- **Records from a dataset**
= = = = =

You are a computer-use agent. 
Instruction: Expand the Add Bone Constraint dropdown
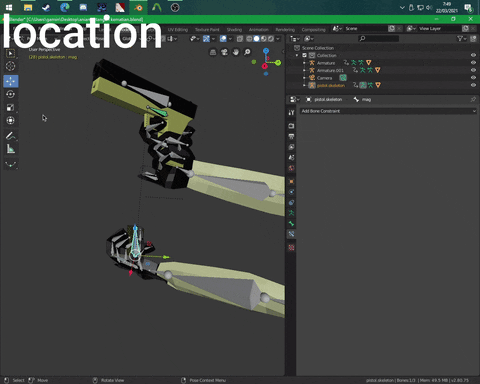click(388, 111)
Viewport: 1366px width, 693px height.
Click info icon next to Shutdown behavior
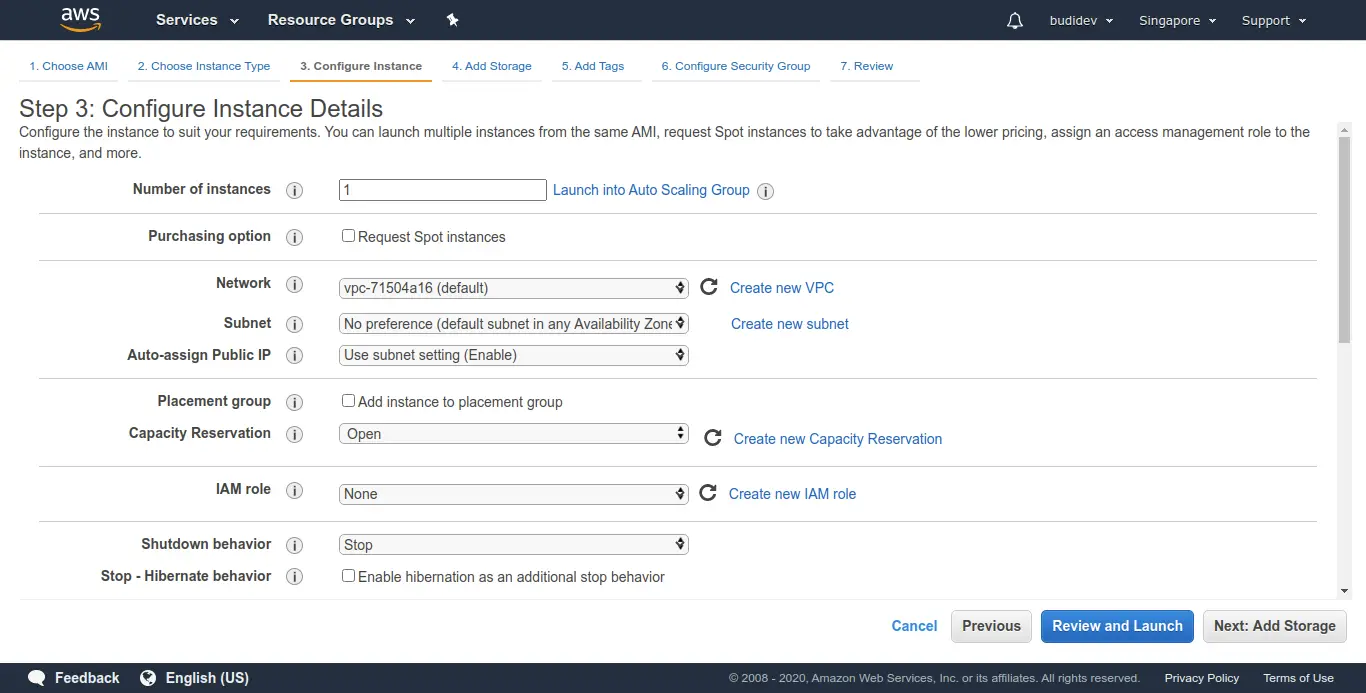294,545
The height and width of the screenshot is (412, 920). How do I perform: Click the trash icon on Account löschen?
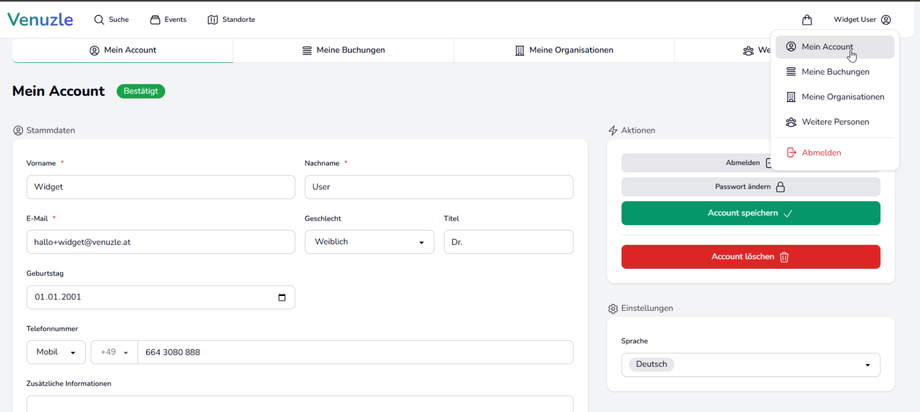tap(784, 257)
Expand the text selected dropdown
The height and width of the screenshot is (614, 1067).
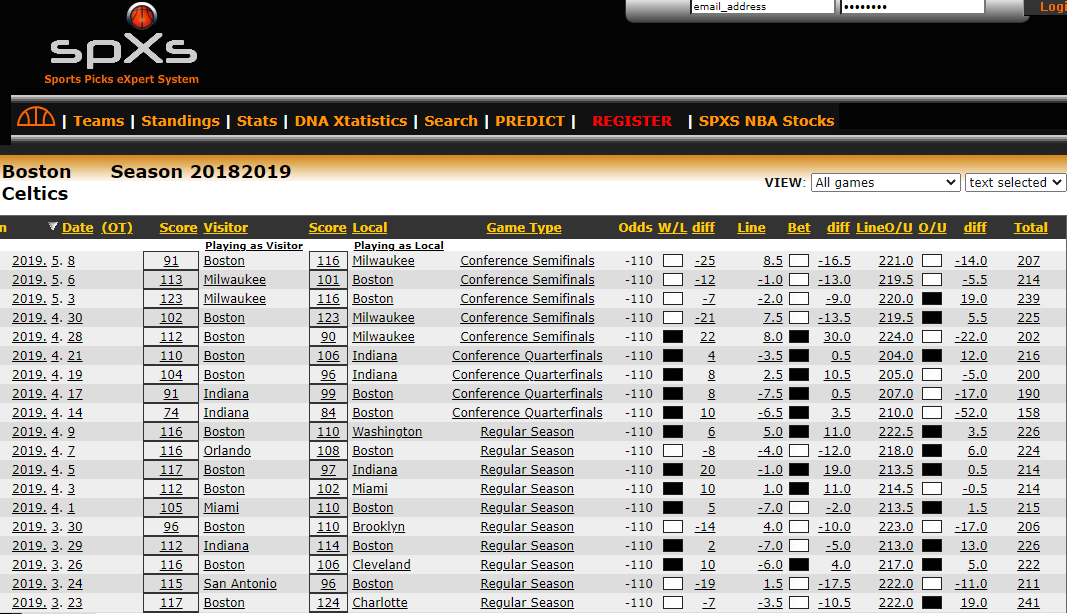[x=1015, y=183]
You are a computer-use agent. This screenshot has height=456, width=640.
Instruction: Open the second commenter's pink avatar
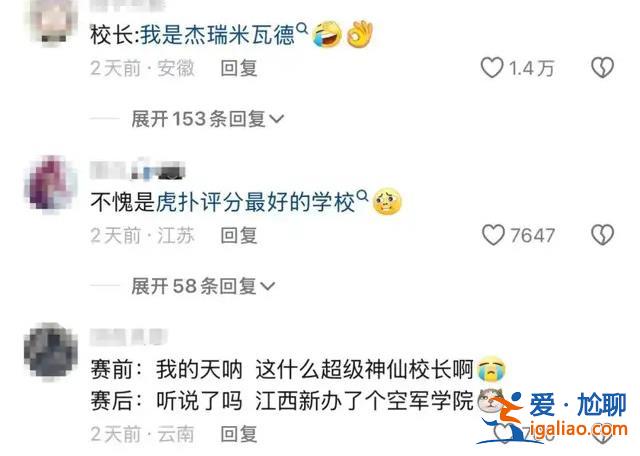tap(51, 185)
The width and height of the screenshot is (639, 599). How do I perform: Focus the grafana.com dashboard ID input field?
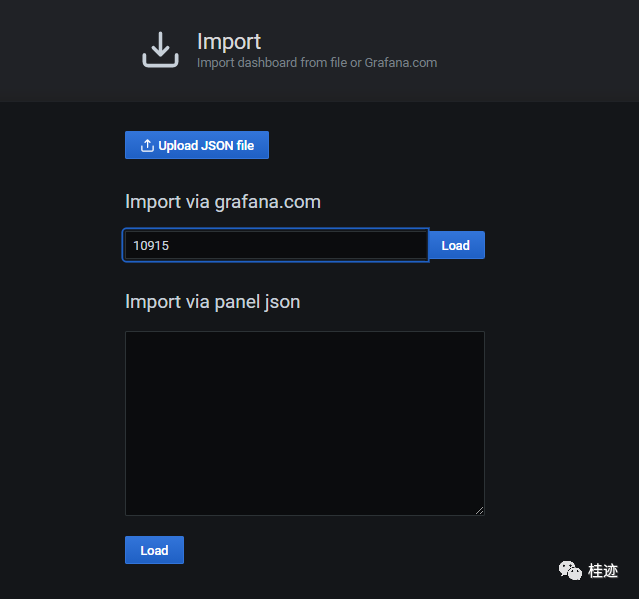(276, 245)
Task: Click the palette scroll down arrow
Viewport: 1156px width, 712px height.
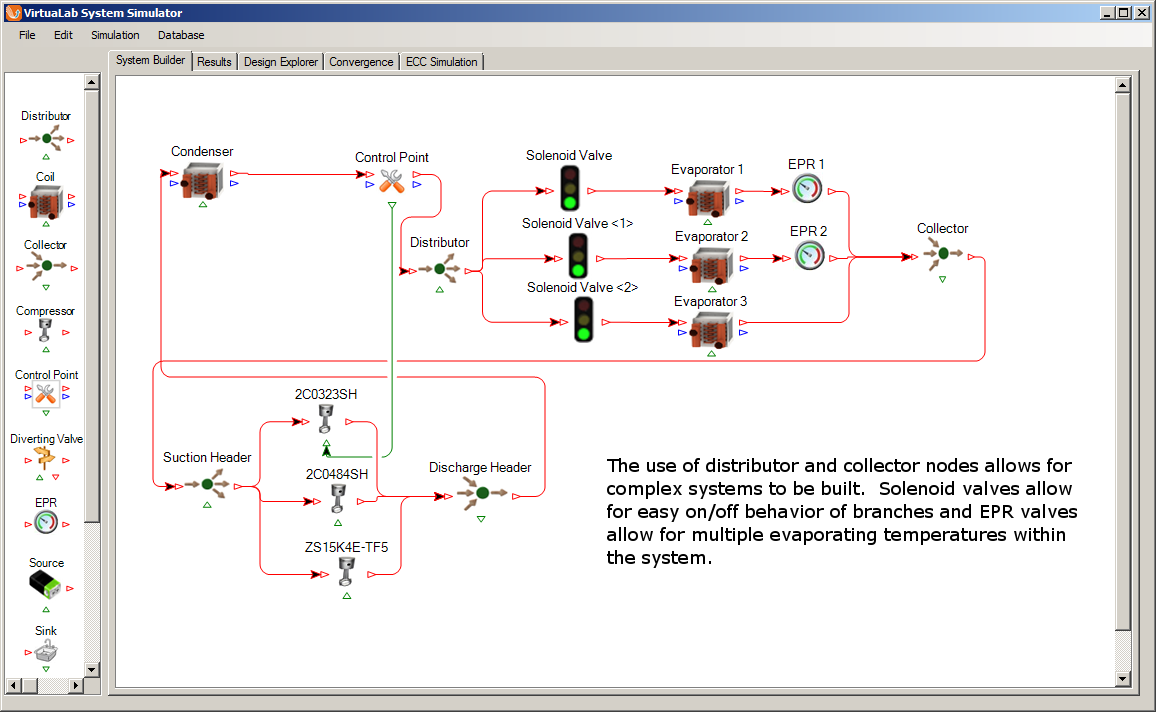Action: (x=92, y=669)
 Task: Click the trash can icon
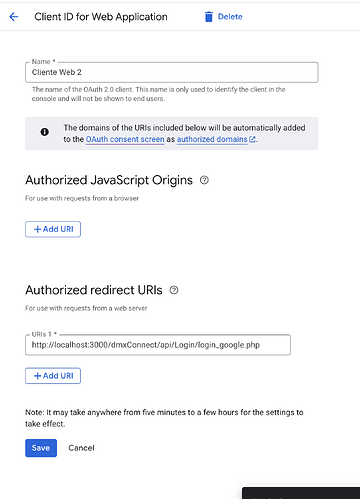coord(209,17)
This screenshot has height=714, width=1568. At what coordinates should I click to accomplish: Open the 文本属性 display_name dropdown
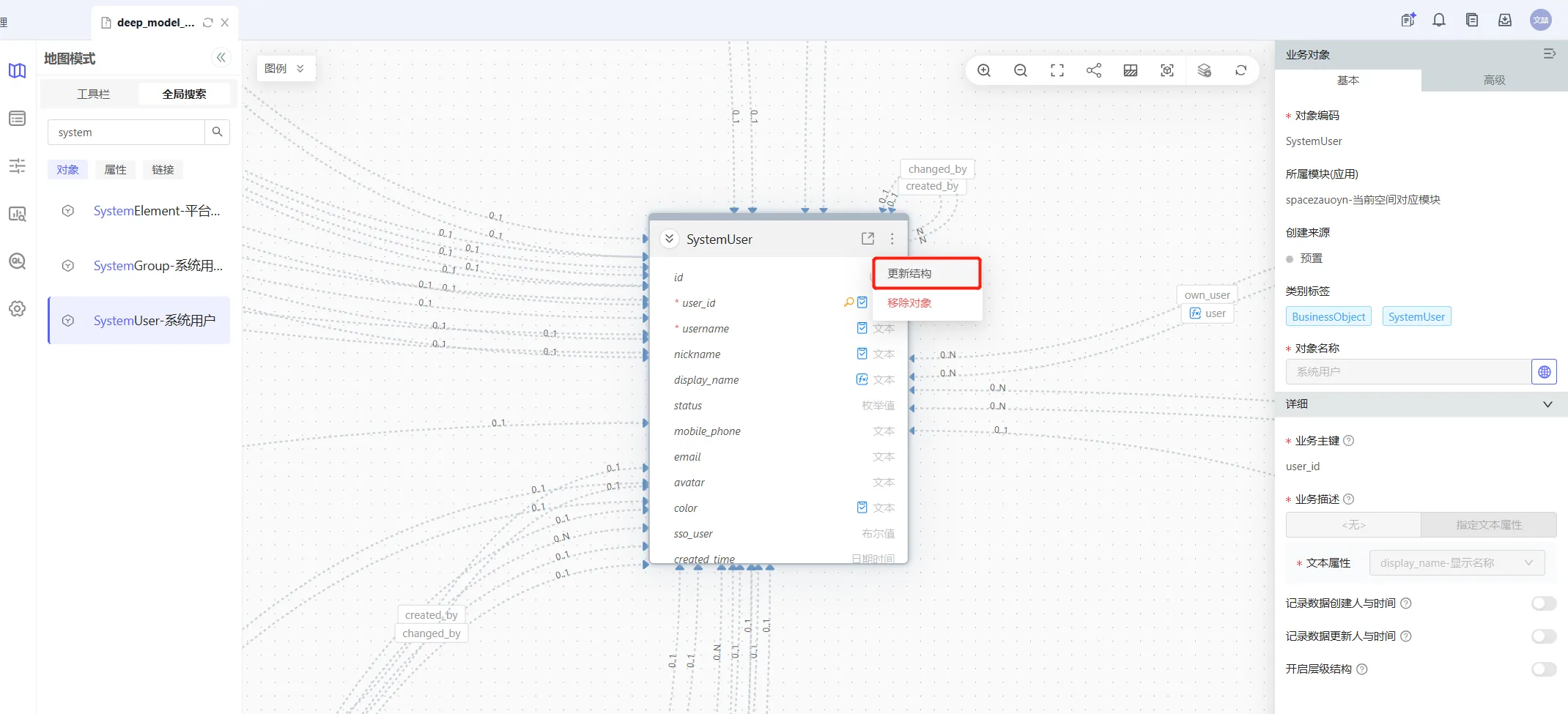(x=1456, y=563)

= = = = =

- **Task details**
Copy out, without any pictures, the lines of the records above from the one containing "Viewport: 1366px width, 693px height." through the final line, both ends included.

- **Solution to this exercise**
Viewport: 1366px width, 693px height.
Click info icon next to Shutdown behavior
294,545
The height and width of the screenshot is (412, 920). How do I perform: Click the trash icon on Account löschen?
tap(784, 257)
Expand the text selected dropdown
The height and width of the screenshot is (614, 1067).
[x=1015, y=183]
You are a computer-use agent. This screenshot has height=456, width=640.
Instruction: Open the second commenter's pink avatar
tap(51, 185)
The width and height of the screenshot is (639, 599). How do I perform: Focus the grafana.com dashboard ID input field?
(276, 245)
Task: Click the palette scroll down arrow
Viewport: 1156px width, 712px height.
Action: (x=92, y=669)
 Task: Click the trash can icon
coord(209,17)
This screenshot has height=714, width=1568. At what coordinates should I click to accomplish: Open the 文本属性 display_name dropdown
(x=1456, y=563)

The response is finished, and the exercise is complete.